Text passage:

Coffee is a lot like wine in that price is sometimes more about scarcity (and marketing) than quality. So don’t let price be your guide in choosing beans. Instead, let what you like guide you. Colombian (also Mexican, and Brazilian) beans for instance tends to be well priced and terrific quality even though not as expensive as others. Colombian etc are often some of the very best available. Prices are relatively low compared to smaller producers just because Colombia grows so much of it. Also like wine, different regions are going to taste different. For a small difference in price you can have beans that are wilder tasting, fruity, more chocolate, buttery, citrusy; whatever suits your tastes in coffee best. You can even blend coffees to balance what you like most in them.

If it’s ALL about price however, not about regional variations in coffee or consistency, we do have Uncertain Blend
http://coffeeproject.com/shop/magento/raw-coffee-beans/uncertain-blend.html Very inexpensive especially for practicing, and many of our customers are committed to it. It’s all excellent coffee, just mixed up together and without any pedigree.

Using a birthday code, eight pounds Uncertain Blend and shipping works out to only $5.25 to your door.

I hope thats helpful info for when price is a leading factor, and that you do decide to source ALL of your beans via The Coffee Project.

How do raw coffee prices compare to roasted coffee prices?

July 8th, 2011

A lot of that depends on what scale you’re using. If you are comparing apples to apples raw coffee is normally about half the price of roasted. Coffee pricing is a lot like wine pricing. Rarity or quality both have their influences on price.

Even comparing green coffee against itself, a pound of green microlot Colombian is going to be more expensive than a pound green from a larger commercial farm. So you’d have to compare the rarity of the coffee against each other. Not all wines are the same just as not all coffees are the same.

There’s no comparison AT ALL between fresh roasted coffee and a can of coffee. That’s a quality issue.

If you are comparing whole beans coffee in a grocery store against home roasted coffee the margins may be a little closer, but you are adding in the element of staleness in the store bought coffee. …How long did it take for that coffee to be roasted, packed, get on a truck, get to the front of the shelf, and finally get used up at home?

And, don’t be fooled by the 12 oz pound pricing! a real pound is 16 ounces, so factor that in.

Once you’ve accounted for quality, scarcity, freshness, it’s very close to half the price roasting coffee at home. Its hard to beat the consistency of what a professional roaster can produce from her specialty coffee shop, but, its going to cost you half as much as doing it at home. Its a lot like going out to dinner.

Your friends will also be completely knocked out at how good your coffee is. THEIR coffee will taste like swill :) while costing twice what yours did. That’s well worth the ten or so minutes at home to roast up a batch or two, just in bragging rights.

Raw coffee beans store well, a year or so. If you buy raw coffee bulk it will always be as fresh as possible once roasted, and always roasted exactly the way you like it best. Store bought coffee has about the same shelf life as bread, or milk. So there’s a big tertiary saving in roasting your own right there.

Extracted information:
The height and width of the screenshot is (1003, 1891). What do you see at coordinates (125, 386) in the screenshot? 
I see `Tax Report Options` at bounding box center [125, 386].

--

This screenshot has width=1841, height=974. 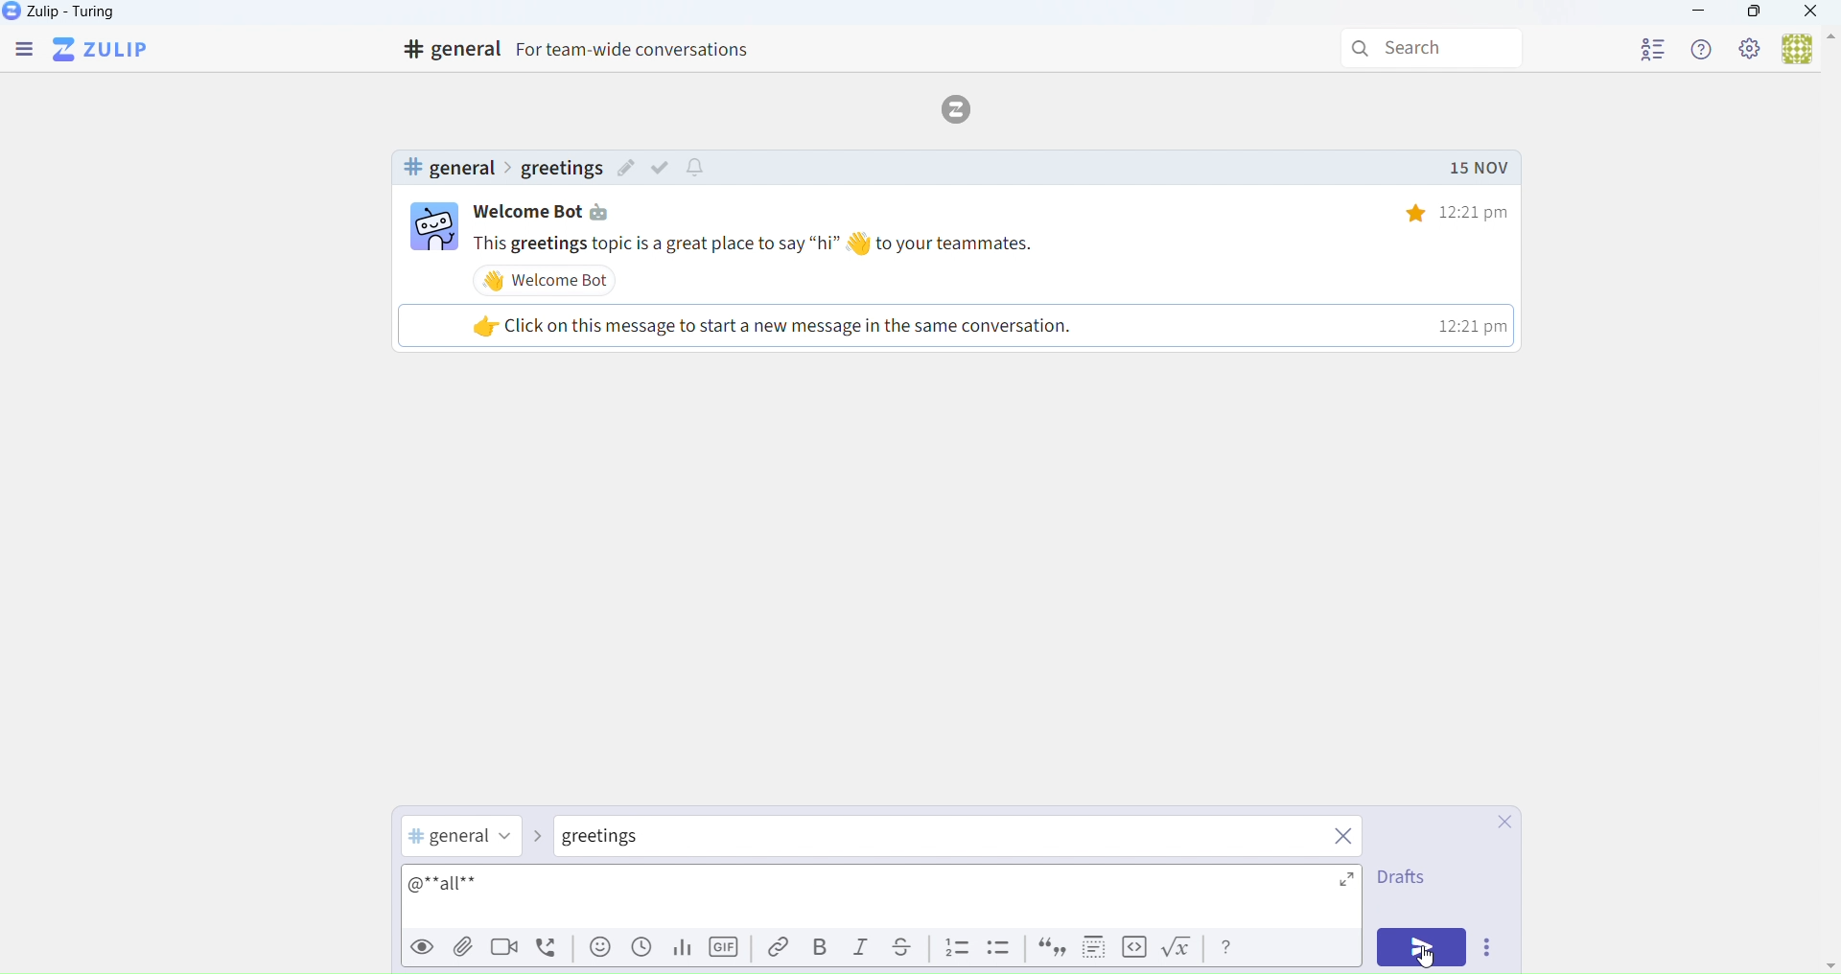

Instruction 1: According to the coffee pricing text, how long do raw coffee beans store well?
Instruction 2: Continue the coffee pricing text, picking up after its final sentence.

Exercise response 1: About a year or so.

Exercise response 2:
Currently the market is crazy. Coffee prices are through the roof. The mega-corporations have held back their price increases as much as possible over the last year or so, but they’re also sitting on coffee they bought 3-4-5 years ago. Sooner or later they are going to have to buy current crops and as we’ve seen recently, even the corporate giants will raise their prices and the margins will once again be closer to half the price.

Overall, Its the difference between corporate food and fresh homemade food. Homemade is better, less expensive, and just takes a little love to produce something spectacular. Its worth the effort.

Nuggets, Nuggets, and Nuggets.

April 30th, 2011

“…since we are fairly newer roasters we’ve really had fun trying different beans. We really like the Indian beans… what is the typical season for buying these? That way I know to stock up. We REALLY like the mysore nuggets!”

A lot of coffee around the globe gets picked and processed around November/ December. Depending on the origin and importer it either dribbles into the US all year or it arrives in chunks.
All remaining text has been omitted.